_EXERCISE DATA_.
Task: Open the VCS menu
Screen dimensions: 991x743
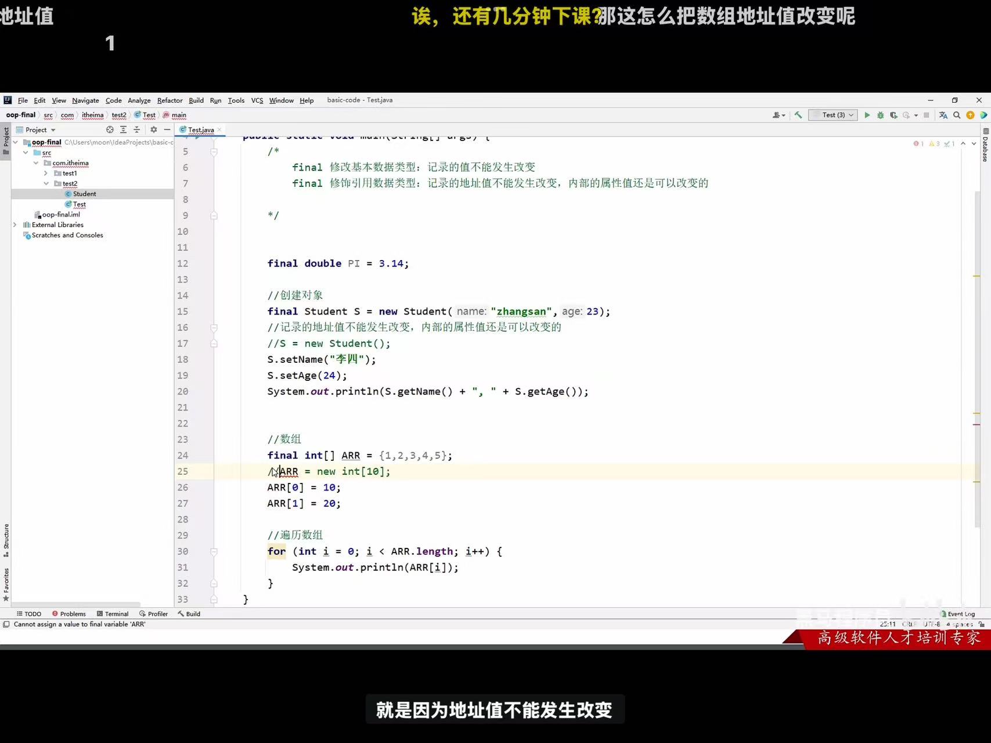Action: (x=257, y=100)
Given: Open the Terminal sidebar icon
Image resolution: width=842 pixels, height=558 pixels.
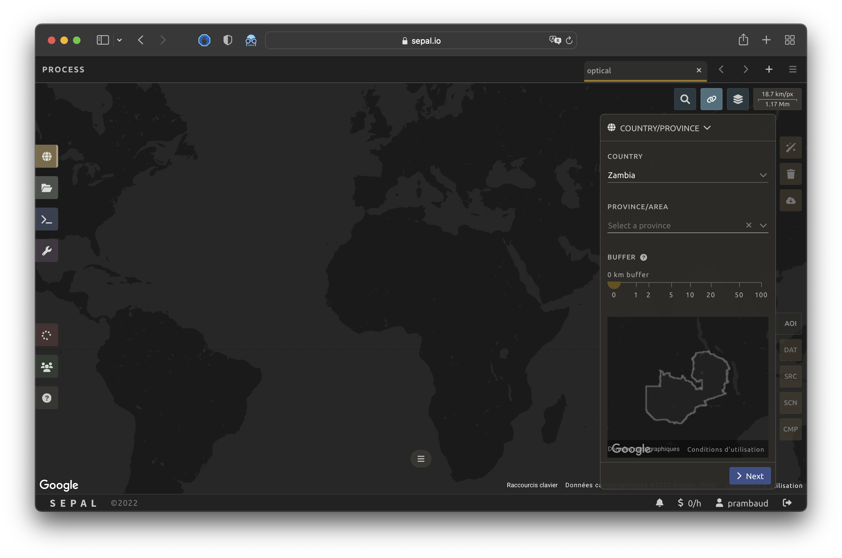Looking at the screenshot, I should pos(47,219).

_THE TASK_. Before printing anything, remove the pictures; then print all the records exactly.

_SOLUTION_.
Task: Open the VCS menu
Screen dimensions: 991x743
Action: (x=257, y=100)
Given: Open the Terminal sidebar icon
Image resolution: width=842 pixels, height=558 pixels.
Looking at the screenshot, I should pos(47,219).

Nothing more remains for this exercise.